A modern English formation from royal + tee style, used to give a regal, elevated feel.
Royaltee is a distinctly American invention, a creative phonetic respelling of *Royalty* that emerged from the tradition of aspirational naming that has flourished in Black American communities since at least the late twentieth century. This tradition — which scholars have called a form of linguistic self-determination — responds to a history in which names were stripped away, by reimagining identity through language that claims dignity, nobility, and worth on one's own terms. A name like Royaltee is not naïve optimism; it is a statement of inherent value.

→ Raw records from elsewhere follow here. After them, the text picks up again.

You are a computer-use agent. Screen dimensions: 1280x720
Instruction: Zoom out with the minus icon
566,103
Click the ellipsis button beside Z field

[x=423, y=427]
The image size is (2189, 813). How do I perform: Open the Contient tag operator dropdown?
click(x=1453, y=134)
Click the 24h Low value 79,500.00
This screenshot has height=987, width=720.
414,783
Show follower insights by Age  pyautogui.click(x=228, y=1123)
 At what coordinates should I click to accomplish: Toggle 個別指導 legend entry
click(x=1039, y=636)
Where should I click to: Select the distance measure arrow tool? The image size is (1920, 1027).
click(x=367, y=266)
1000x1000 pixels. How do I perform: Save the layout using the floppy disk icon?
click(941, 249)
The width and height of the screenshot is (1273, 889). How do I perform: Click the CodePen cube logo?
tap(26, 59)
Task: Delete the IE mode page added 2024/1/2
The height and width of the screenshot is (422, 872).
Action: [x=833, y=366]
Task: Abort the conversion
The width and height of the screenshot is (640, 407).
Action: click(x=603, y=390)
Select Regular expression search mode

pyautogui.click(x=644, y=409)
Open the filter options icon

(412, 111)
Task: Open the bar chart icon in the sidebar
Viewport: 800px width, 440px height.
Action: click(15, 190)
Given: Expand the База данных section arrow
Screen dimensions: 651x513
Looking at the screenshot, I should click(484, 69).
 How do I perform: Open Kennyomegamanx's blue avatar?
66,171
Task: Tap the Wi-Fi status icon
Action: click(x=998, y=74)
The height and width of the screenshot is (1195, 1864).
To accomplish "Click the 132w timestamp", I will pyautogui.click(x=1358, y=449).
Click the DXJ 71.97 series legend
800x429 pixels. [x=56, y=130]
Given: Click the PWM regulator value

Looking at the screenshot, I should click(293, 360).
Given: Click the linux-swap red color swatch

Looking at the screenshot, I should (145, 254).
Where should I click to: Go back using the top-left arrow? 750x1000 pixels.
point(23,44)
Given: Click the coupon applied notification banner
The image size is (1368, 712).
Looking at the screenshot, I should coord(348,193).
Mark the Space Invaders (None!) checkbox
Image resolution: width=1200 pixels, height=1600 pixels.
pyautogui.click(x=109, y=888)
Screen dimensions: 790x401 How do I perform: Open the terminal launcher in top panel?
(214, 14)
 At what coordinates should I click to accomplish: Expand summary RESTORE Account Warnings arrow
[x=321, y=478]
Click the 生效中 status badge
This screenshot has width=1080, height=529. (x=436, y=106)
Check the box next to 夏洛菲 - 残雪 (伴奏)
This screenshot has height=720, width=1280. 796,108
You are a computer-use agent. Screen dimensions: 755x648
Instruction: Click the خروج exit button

The spelling with a double-e at the close is a common feature of this naming tradition, softening the word's formality while personalizing it, making it unmistakably a name rather than a title. Similar constructions — Destiny, Majesty, Heaven — surged in popularity through the 1990s and 2000s and have become part of the fabric of American naming culture, crossing demographic lines as the cultural reach of hip-hop and R&B widened. Several public figures have carried the name or given it to their children, cementing its presence in contemporary culture.
Critics have sometimes dismissed creative spellings as unconventional, but linguists and cultural critics increasingly recognize them as sophisticated acts of meaning-making. Royaltee announces itself before the person bearing it walks into a room, and carries with it a philosophy: that all children deserve to feel like they matter enormously.